The effective volume of supernovae samples and sample variance
First author: Zhongxu Zhai
The source of the tension between local SN Ia based Hubble constant measurements and those from the CMB or BAO+BBN measurements is one of the most interesting unknowns of modern cosmology. Sample variance forms a key component of the error on the local measurements, and will dominate the error budget in the future as more supernovae are observed. Many methods have been proposed to estimate sample variance in many contexts, and we compared results from a number of them in Zhai & Percival (2022), confirming that sample variance for the Pantheon supernovae sample does not solve the Hubble tension.

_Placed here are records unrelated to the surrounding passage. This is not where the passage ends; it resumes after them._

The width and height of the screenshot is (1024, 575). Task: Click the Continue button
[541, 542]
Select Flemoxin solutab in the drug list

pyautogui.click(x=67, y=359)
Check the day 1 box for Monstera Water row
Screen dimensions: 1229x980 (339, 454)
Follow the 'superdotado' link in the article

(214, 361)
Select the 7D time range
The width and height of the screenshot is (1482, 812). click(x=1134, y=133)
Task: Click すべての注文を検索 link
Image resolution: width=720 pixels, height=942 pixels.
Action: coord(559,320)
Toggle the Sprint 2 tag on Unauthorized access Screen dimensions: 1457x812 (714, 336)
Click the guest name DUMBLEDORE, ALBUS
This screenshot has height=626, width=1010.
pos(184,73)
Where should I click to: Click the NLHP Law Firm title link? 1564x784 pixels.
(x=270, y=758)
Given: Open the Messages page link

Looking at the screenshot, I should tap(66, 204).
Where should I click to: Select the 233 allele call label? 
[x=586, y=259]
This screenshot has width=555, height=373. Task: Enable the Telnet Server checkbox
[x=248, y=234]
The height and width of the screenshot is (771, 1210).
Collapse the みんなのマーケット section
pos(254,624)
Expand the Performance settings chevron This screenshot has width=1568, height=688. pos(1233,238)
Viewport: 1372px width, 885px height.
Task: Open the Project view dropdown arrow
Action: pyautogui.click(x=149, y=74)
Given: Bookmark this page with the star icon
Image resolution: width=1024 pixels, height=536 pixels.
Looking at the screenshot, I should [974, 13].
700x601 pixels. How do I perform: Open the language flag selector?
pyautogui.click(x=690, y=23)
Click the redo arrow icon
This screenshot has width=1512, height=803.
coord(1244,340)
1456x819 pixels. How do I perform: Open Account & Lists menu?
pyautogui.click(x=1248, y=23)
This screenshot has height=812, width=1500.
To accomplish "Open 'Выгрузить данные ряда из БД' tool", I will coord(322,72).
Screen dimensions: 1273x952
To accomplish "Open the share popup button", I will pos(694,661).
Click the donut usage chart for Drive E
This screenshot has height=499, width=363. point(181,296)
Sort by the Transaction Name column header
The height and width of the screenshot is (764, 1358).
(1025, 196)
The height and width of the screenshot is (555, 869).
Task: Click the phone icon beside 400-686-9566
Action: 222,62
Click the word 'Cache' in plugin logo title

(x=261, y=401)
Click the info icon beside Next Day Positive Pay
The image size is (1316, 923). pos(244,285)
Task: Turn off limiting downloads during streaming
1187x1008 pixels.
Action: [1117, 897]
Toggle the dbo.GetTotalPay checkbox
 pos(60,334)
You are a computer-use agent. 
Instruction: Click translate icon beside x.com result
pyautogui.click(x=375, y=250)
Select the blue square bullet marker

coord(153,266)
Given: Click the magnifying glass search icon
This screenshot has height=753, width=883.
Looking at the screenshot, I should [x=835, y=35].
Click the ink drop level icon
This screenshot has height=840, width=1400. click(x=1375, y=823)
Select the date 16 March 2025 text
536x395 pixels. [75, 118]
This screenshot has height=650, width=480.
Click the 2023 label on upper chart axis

We now extend this analysis to include a method based on analytically calculating correlations between the radial peculiar velocities of supernovae, comparing this technique with results from numerical simulations, which can be considered a non-linear Monte-Carlo solution that works similarly. We consider the dependence of these errors on the linear power spectrum and how non-linear velocities contribute to the error. Using this technique, and matching sample variance errors, we can define an effective volume for supernovae samples, finding that the Pantheon sample is equivalent to a top-hat sphere of radius $\sim220~h^{-1}$Mpc. We use this link between sample-variance errors to compute $\Delta H_{0}$ for idealised surveys with particular angular distributions of supernovae. For example, a half-sky survey at the Pantheon depth has the potential to suppress the sample variance of $H_{0}$ to $\sim0.1$ km s$^{-1}$Mpc$^{-1}$, a significant improvement compared with the current result. Finally, we consider the strength of large-scale velocity power spectrum required to explain the Hubble tension using sample variance, finding it requires an extreme model well beyond that allowed by other observations.